##### Document segment
But for some reason, I do really struggle with change, and this past year has been full of change for me.

Last fall, I decided to go back to school - to get my Master’s degree, and to be come a teacher. I started attending a small group that instantly became like family to me, and disproved my theory that I would never again find a community. I had found two absolutely amazing friends who challenged me a great deal spiritually, and poured into me in ways I had not experienced in a while. I got a promotion at work. And I got a new car.

All of these things were changes for me – good changes. And I enjoyed them… Until these “changes” started to change. I believe this quote sums it up pretty well:

“Any change, even a change for the better, is always accompanied by drawbacks and discomforts.” (Arnold Bennet - British novelist/playwright)

After four months in school, I decided to quit, which left me feeling directionless. I had – and still have – no idea what to pursue vocationally. The spiritual family I had come to love just recently decided to divide and multiply – wonderful to learn that we are growing and ready to form/build other groups, but it left me mourning the loss of what I had considered the best thing in my life. The two amazing friends I had become so close with and in some respects, built my life around, decided to start dating one another, completely altering our friendship. The promotion I got at work lasted about 2 months, until I had a completely different job dropped in my lap – one I did not enjoy, nor felt successful at… And on top of it all, I was supposed to go to Africa for 3 weeks, and the night before I was supposed to leave, the trip was called off.

But, as a side note, my new car is still great. At least that hasn’t changed.
##########
##### Extracted records
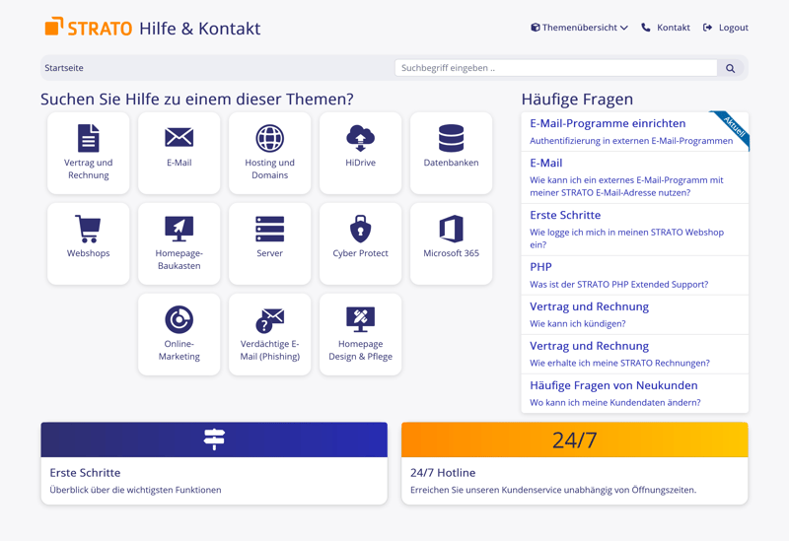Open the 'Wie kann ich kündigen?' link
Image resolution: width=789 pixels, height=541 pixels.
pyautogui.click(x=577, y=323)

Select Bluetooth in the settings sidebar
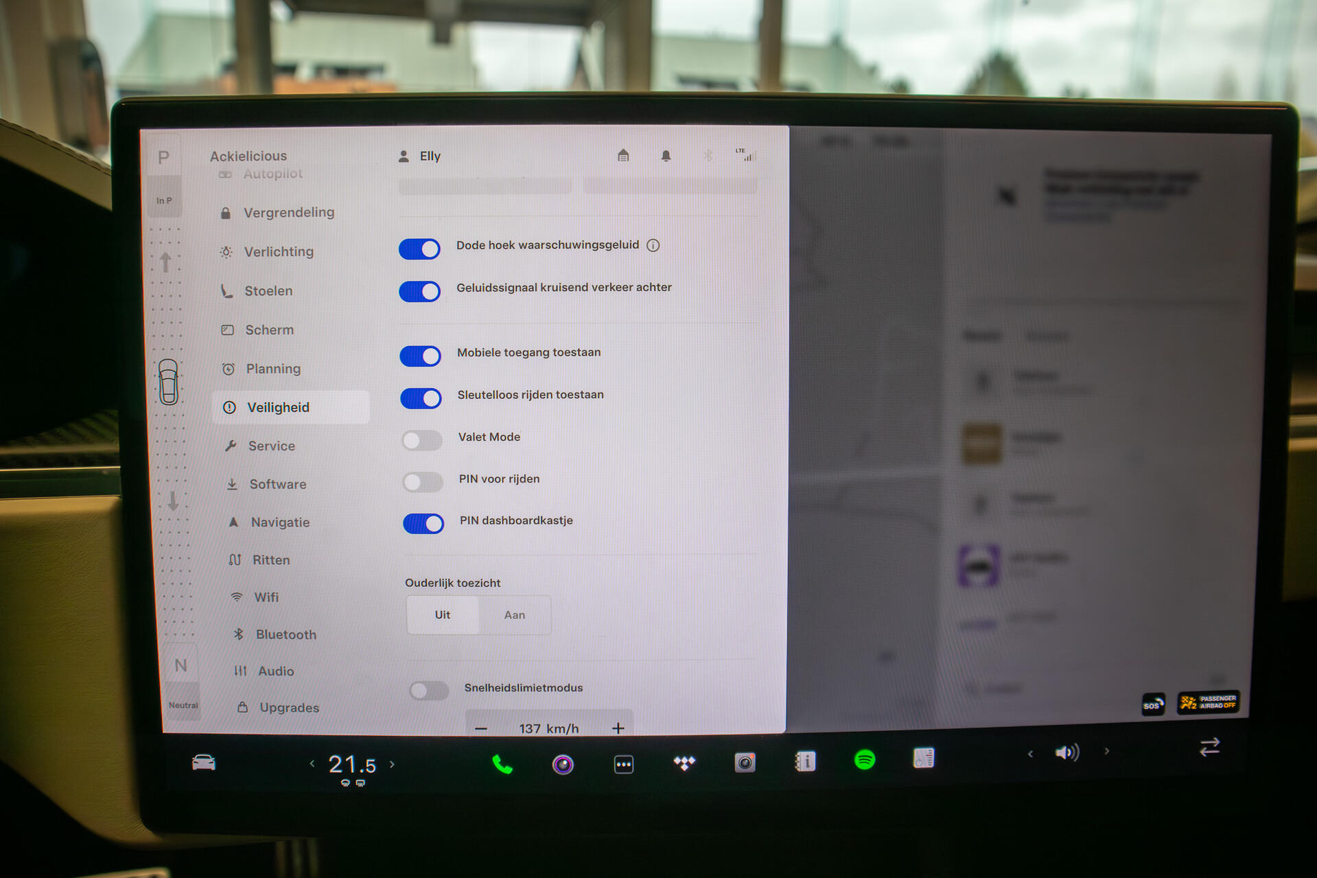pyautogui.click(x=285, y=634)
##########
##### Extracted records
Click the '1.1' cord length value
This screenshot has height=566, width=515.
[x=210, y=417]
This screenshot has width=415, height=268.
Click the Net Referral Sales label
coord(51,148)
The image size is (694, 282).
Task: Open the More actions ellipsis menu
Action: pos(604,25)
##########
## Problem 1
In the passage about change, how long did the promotion at work last?
## Problem 2
Reproduce the passage about change word for word, between "But for some" and "got a new car.", inclusive.

## Written reply 1
About two months.

## Written reply 2
But for some reason, I do really struggle with change, and this past year has been full of change for me.

Last fall, I decided to go back to school - to get my Master’s degree, and to be come a teacher. I started attending a small group that instantly became like family to me, and disproved my theory that I would never again find a community. I had found two absolutely amazing friends who challenged me a great deal spiritually, and poured into me in ways I had not experienced in a while. I got a promotion at work. And I got a new car.